FMV on the NES ... kind of

[SriK]

Hi everyone! Recently I've been working on a PC game tentatively titled Steel Assault, which aims to emulate a late NES graphic style (inspired by games such as Shatterhand and Batman where heavy dithering and details in negative space are used to create a dark atmosphere within system limitations). The game isn't adhering strictly to limitations (two of my assumptions are infinite cartridge space and expanded sprite limits lol), but I'd like for most of it to be plausible on the NES in some limited form or another. Anyway, one of my ideas for the game is to have a short (60 seconds or so) FMV intro at the start, detailing the game's scenario and background. Searching these forums, it seems like not many people have tackled the problem of FMV on the NES (aside from the Bad Apple demo, which is super cool), so I decided to try my hand at it this past week, and also learn more about NES coding (I have a bit of homebrew experience on 16-bit consoles, but this was my first major foray into 8-bit). My approach was inspired by this post by tokumaru, though I haven't implemented all of the ideas he suggested yet.

Well, it works! It's kind of stuttery at times, though (especially when there are large changes from frame to frame), and the pixelation/lack of double buffering isn't helping (more on this later). Here are some screenshots:

The videos are clips from 500 Days of Summer, Goodfellas, and Blade Runner respectively. The .nes files are attached; they look best in Nintendulator, but work on FCEUX and Nestopia as well. (My favorite is the Goodfellas clip, which plays part of the movie's famous Copacabana tracking shot.) Here are some statistics on the clips used:

• goodfellas - 51 seconds; 441,086 bytes of video
• 500ds - 74 seconds; 482,548 bytes of video
• bladeRunner - 48 seconds; 452,686 bytes of video

Note that the ROMs crash after the clip ends lol, because I haven't bothered putting in video length values yet. Also, there isn't any music, and I doubt there's currently enough rendering time left to play any (but I haven't tried yet).

The main bottleneck seems to be that the compressed video format is bit-aligned rather than byte-aligned.* I've implemented various techniques to mitigate the effect of this, but I still can't get it fast enough to consistently render all (15FPS video) frames in under 4 NES frames; in fact, some take as many as 6 to 8. In addition, given the approach I'm taking, double buffering wastes another frame or more when turned on (as it has to copy 2048 bytes from one RAM bank to another), so video is only single buffered. I'm going to try and come up with a byte-aligned format for interframes later and see if I can get better speed while still maintaining a decent compression ratio (right now it's about 25-30%, compared to an uncompressed video which uses 2KB for each frame).

But yeah, I hope you enjoy the demos! And if anyone's interested, I can post more about the compression format and how rendering works later. (Or, you can try and find out yourself... :D)

Goal 1
Write out the section of the NES video post that starts with the words containing "The main bottleneck" and ends with "for each frame).", word for word.
Goal 2
From the listing, return verbatim the lines that begin with the line containing "Given: Open the browser profile icon" and end with the line containing "point(129,18)", both included.

Data rows
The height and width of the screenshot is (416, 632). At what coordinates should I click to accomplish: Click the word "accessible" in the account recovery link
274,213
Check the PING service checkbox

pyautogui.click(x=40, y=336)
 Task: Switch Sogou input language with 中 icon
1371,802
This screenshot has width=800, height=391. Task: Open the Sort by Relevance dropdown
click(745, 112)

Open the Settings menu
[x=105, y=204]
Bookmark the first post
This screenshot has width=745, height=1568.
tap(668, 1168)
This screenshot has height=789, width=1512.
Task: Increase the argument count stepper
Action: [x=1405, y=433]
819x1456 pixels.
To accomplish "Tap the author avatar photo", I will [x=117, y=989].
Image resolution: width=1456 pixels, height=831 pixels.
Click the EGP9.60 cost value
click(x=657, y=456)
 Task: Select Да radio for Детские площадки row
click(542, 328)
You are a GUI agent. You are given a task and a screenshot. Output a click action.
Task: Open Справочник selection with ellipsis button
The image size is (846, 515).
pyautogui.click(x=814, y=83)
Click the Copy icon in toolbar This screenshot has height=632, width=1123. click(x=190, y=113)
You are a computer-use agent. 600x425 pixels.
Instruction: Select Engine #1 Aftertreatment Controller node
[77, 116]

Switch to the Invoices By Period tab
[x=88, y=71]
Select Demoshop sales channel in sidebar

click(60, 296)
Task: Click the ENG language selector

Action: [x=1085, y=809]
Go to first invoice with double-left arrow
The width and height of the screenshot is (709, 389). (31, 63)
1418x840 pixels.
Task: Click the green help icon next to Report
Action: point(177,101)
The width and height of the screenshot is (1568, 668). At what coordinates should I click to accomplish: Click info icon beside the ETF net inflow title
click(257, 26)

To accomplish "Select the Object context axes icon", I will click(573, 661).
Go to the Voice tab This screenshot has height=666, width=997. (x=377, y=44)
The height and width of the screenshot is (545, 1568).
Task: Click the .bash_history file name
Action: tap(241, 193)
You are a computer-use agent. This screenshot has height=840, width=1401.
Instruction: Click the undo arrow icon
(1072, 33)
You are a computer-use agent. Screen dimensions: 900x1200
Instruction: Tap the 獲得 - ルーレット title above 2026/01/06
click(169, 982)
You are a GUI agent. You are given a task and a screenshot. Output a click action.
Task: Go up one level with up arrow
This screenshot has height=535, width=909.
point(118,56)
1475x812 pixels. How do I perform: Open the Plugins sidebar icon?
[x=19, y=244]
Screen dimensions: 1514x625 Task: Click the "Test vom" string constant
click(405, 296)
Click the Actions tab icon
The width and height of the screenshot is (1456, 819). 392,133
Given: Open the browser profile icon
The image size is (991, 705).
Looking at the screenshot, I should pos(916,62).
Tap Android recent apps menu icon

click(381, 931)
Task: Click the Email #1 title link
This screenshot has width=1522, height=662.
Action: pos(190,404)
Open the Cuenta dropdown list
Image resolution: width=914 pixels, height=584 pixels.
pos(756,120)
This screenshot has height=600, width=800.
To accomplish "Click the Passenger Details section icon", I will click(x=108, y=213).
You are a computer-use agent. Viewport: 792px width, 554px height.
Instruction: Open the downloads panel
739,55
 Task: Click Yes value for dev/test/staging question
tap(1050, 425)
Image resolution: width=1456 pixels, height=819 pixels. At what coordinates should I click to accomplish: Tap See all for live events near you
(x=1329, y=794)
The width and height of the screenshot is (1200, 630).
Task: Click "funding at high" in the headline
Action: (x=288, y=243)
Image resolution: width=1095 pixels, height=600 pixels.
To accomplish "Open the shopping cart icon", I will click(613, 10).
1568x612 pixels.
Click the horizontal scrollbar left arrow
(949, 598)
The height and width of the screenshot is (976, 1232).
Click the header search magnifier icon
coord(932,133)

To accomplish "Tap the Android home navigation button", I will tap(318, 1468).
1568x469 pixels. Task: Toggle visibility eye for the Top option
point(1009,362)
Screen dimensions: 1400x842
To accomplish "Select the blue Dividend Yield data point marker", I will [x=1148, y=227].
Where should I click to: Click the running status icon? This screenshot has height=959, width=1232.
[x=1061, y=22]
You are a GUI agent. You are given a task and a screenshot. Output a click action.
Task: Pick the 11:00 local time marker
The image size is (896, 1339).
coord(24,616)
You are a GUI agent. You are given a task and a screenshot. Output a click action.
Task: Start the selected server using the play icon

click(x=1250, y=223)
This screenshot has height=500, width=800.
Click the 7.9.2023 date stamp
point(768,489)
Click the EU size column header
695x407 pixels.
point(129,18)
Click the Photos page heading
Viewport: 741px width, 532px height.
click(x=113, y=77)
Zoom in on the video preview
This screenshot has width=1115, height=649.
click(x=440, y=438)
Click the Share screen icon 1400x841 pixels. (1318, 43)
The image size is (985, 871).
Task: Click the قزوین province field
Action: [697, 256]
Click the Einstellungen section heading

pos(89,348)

Correct result 1
The main bottleneck seems to be that the compressed video format is bit-aligned rather than byte-aligned.* I've implemented various techniques to mitigate the effect of this, but I still can't get it fast enough to consistently render all (15FPS video) frames in under 4 NES frames; in fact, some take as many as 6 to 8. In addition, given the approach I'm taking, double buffering wastes another frame or more when turned on (as it has to copy 2048 bytes from one RAM bank to another), so video is only single buffered. I'm going to try and come up with a byte-aligned format for interframes later and see if I can get better speed while still maintaining a decent compression ratio (right now it's about 25-30%, compared to an uncompressed video which uses 2KB for each frame).

Correct result 2
Given: Open the browser profile icon
The image size is (991, 705).
Looking at the screenshot, I should pos(916,62).
Tap Android recent apps menu icon

click(381, 931)
Task: Click the Email #1 title link
This screenshot has width=1522, height=662.
Action: pos(190,404)
Open the Cuenta dropdown list
Image resolution: width=914 pixels, height=584 pixels.
pos(756,120)
This screenshot has height=600, width=800.
To accomplish "Click the Passenger Details section icon", I will click(x=108, y=213).
You are a computer-use agent. Viewport: 792px width, 554px height.
Instruction: Open the downloads panel
739,55
 Task: Click Yes value for dev/test/staging question
tap(1050, 425)
Image resolution: width=1456 pixels, height=819 pixels. At what coordinates should I click to accomplish: Tap See all for live events near you
(x=1329, y=794)
The width and height of the screenshot is (1200, 630).
Task: Click "funding at high" in the headline
Action: (x=288, y=243)
Image resolution: width=1095 pixels, height=600 pixels.
To accomplish "Open the shopping cart icon", I will click(613, 10).
1568x612 pixels.
Click the horizontal scrollbar left arrow
(949, 598)
The height and width of the screenshot is (976, 1232).
Click the header search magnifier icon
coord(932,133)

To accomplish "Tap the Android home navigation button", I will tap(318, 1468).
1568x469 pixels. Task: Toggle visibility eye for the Top option
point(1009,362)
Screen dimensions: 1400x842
To accomplish "Select the blue Dividend Yield data point marker", I will [x=1148, y=227].
Where should I click to: Click the running status icon? This screenshot has height=959, width=1232.
[x=1061, y=22]
You are a GUI agent. You are given a task and a screenshot. Output a click action.
Task: Pick the 11:00 local time marker
The image size is (896, 1339).
coord(24,616)
You are a GUI agent. You are given a task and a screenshot. Output a click action.
Task: Start the selected server using the play icon

click(x=1250, y=223)
This screenshot has height=500, width=800.
Click the 7.9.2023 date stamp
point(768,489)
Click the EU size column header
695x407 pixels.
point(129,18)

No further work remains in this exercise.